Mort de Robert Duvall, acteur majeur du Nouvel Hollywood
La disparition de Robert Duvall marque la fin d’une génération d’acteurs qui ont profondément transformé le cinéma américain dans les années 1970. Figure clé du Nouvel Hollywood, il s’est imposé non pas par la flamboyance ou la surexposition médiatique, mais par une densité de jeu rare, une autorité silencieuse et une capacité à habiter ses rôles avec une précision presque documentaire. Sa mort, à 95 ans, referme un chapitre d’un cinéma où l’interprétation primait encore sur la franchise, la saga ou la marque.
Duvall appartenait à cette catégorie d’acteurs qu’on reconnaît instantanément sans qu’ils aient besoin d’en faire trop. Il pouvait tenir l’écran par un simple regard, une posture, un rythme de voix. Son parcours est d’autant plus remarquable qu’il n’a jamais été construit comme celui d’une star classique. Il a longtemps navigué entre seconds rôles puissants et premiers rôles plus discrets, construisant une filmographie d’une cohérence impressionnante plutôt qu’une carrière de tête d’affiche formatée.
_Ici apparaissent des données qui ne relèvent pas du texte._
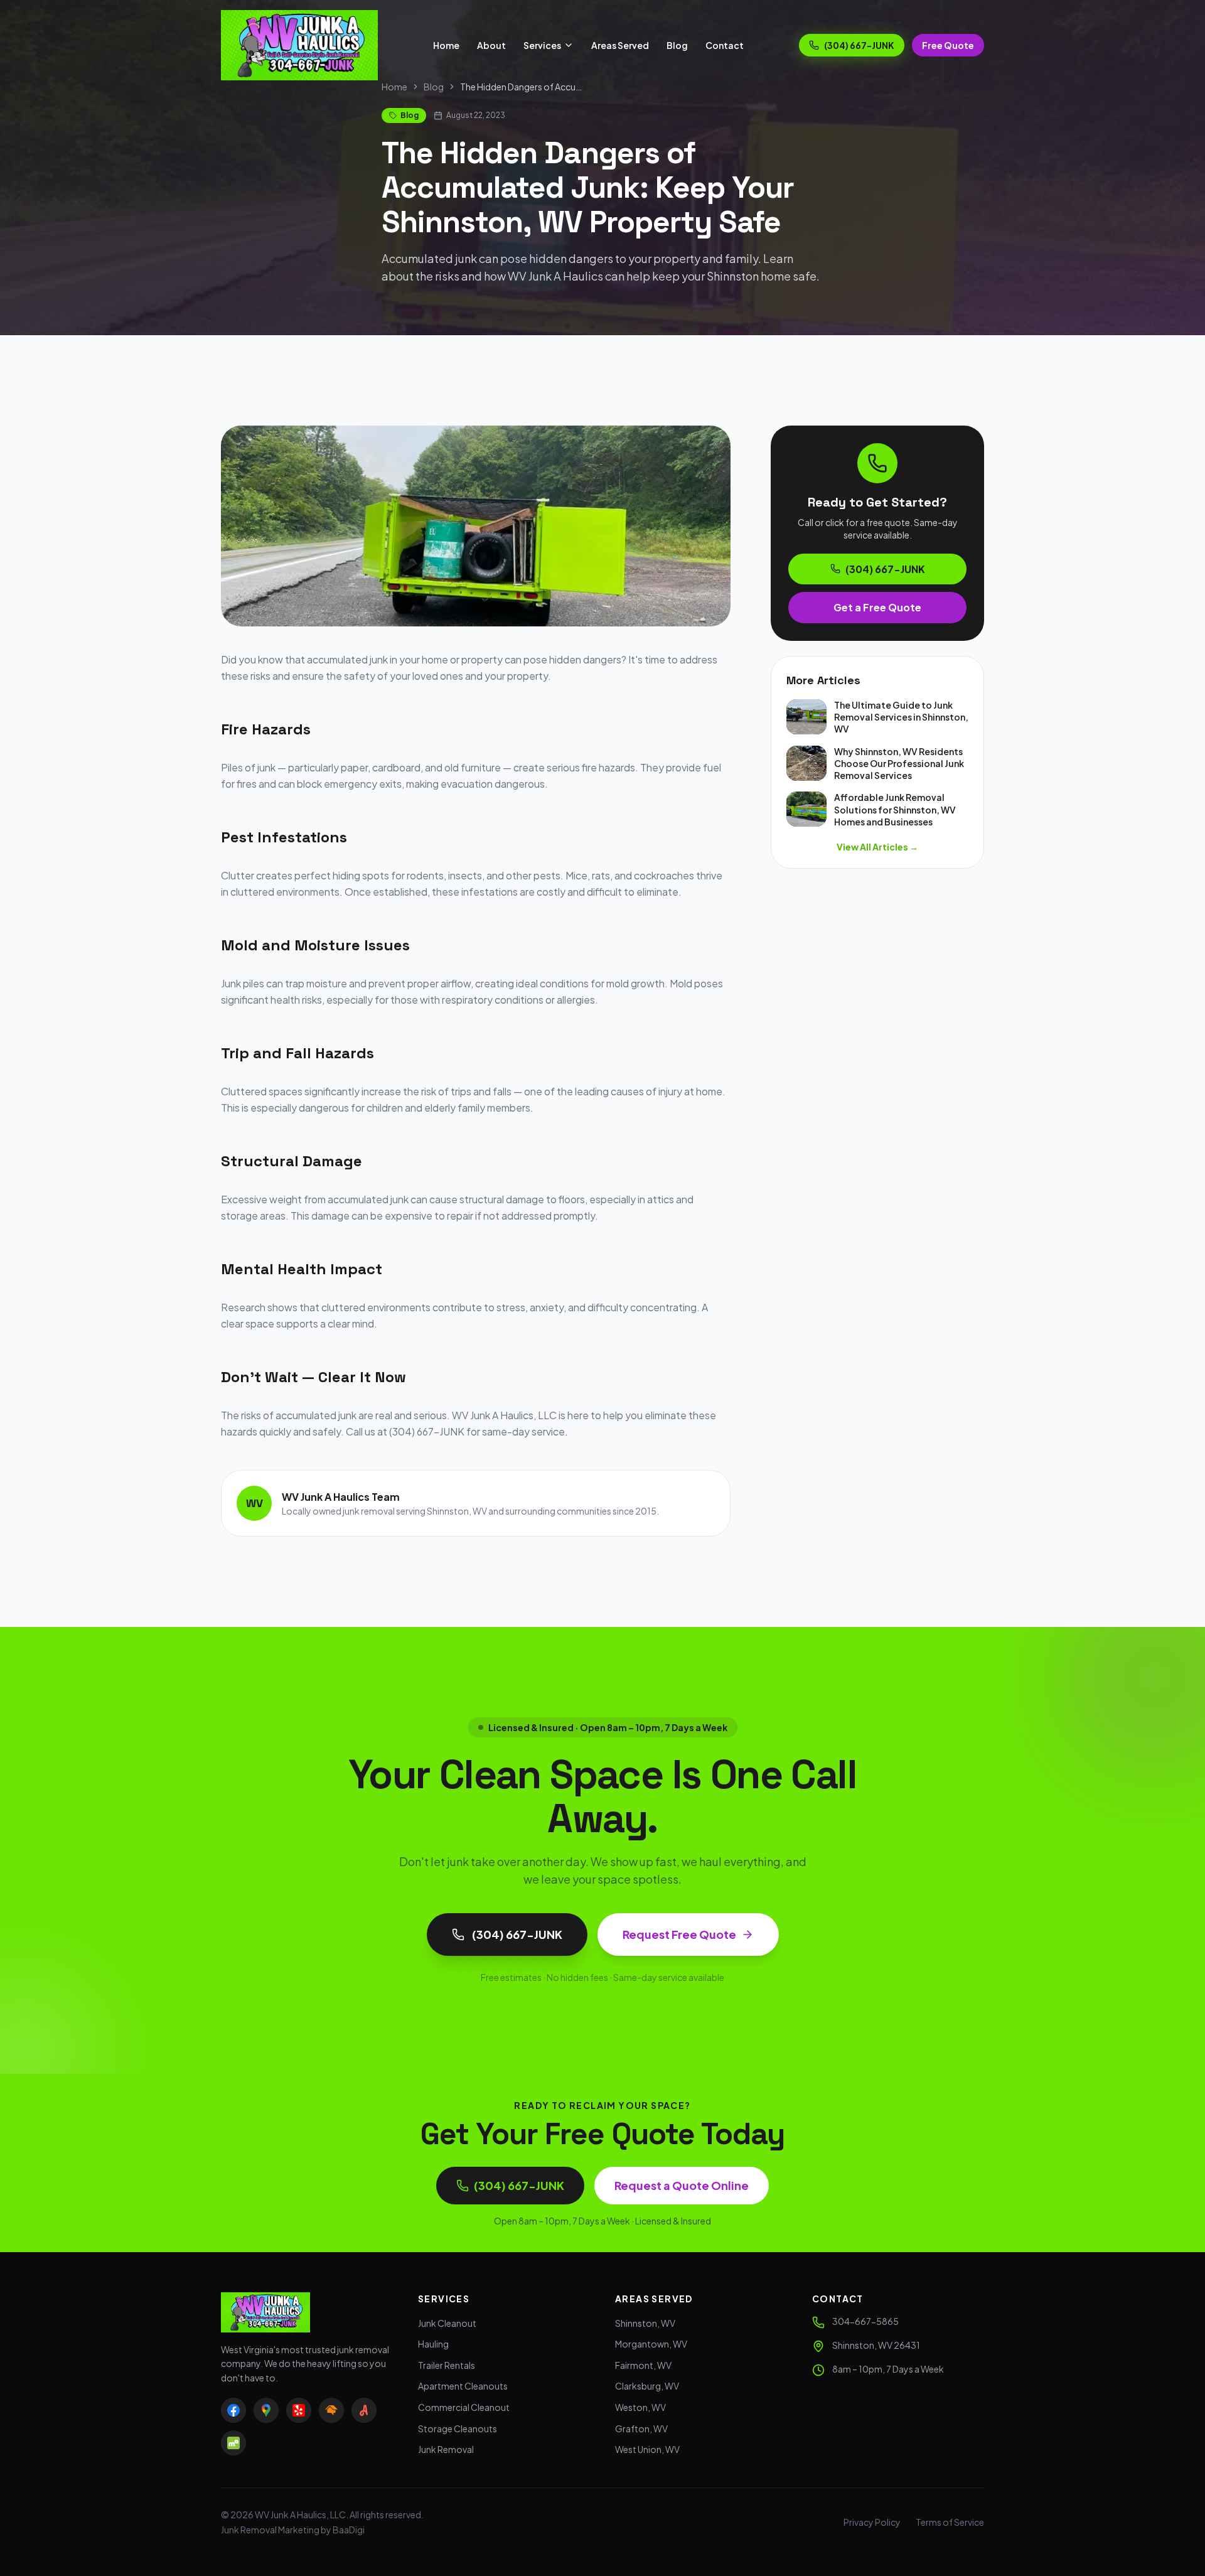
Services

Sa percée auprès du grand public reste indissociable de son rôle de Tom Hagen dans The Godfather, où il incarne le conseiller juridique et stratège calme de la famille Corleone. Dans un film dominé par des figures volcaniques, il impose une présence froide, analytique, presque administrative, et pourtant profondément humaine. Peu d’acteurs auraient pu rendre un personnage aussi réservé aussi mémorable. Ce rôle installe son image : celle d’un homme d’autorité intérieure, jamais démonstratif, toujours crédible.
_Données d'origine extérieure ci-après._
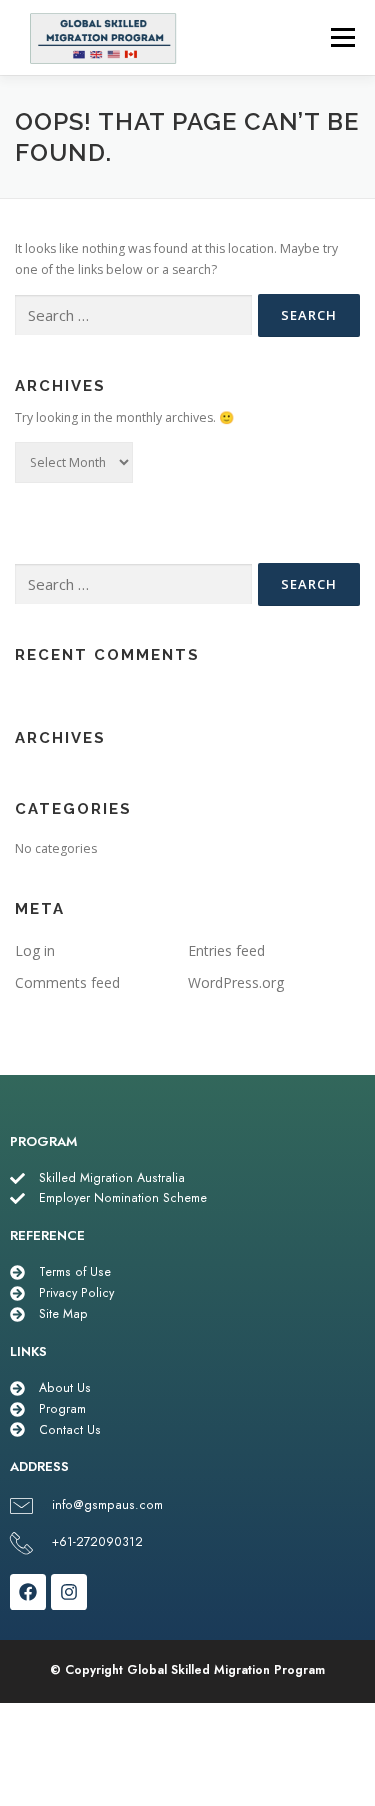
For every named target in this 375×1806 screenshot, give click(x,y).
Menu (341, 37)
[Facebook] (28, 1592)
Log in (35, 950)
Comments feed (67, 982)
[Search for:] (133, 315)
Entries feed (226, 950)
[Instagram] (69, 1592)
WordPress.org (236, 982)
Quelques années plus tard, il entre définitivement dans la légende avec Apocalypse Now, où son lieutenant-colonel Kilgore devient une figure culte. La célèbre tirade sur « l’odeur du napalm au petit matin » aurait pu virer à la caricature. Entre ses mains, elle devient à la fois absurde, glaçante et étrangement logique. C’est là toute la force de Duvall : rendre plausibles des personnages qui, sur le papier, ne le sont pas toujours. Il ne joue pas l’excès, il le normalise, et c’est ce qui le rend inquiétant.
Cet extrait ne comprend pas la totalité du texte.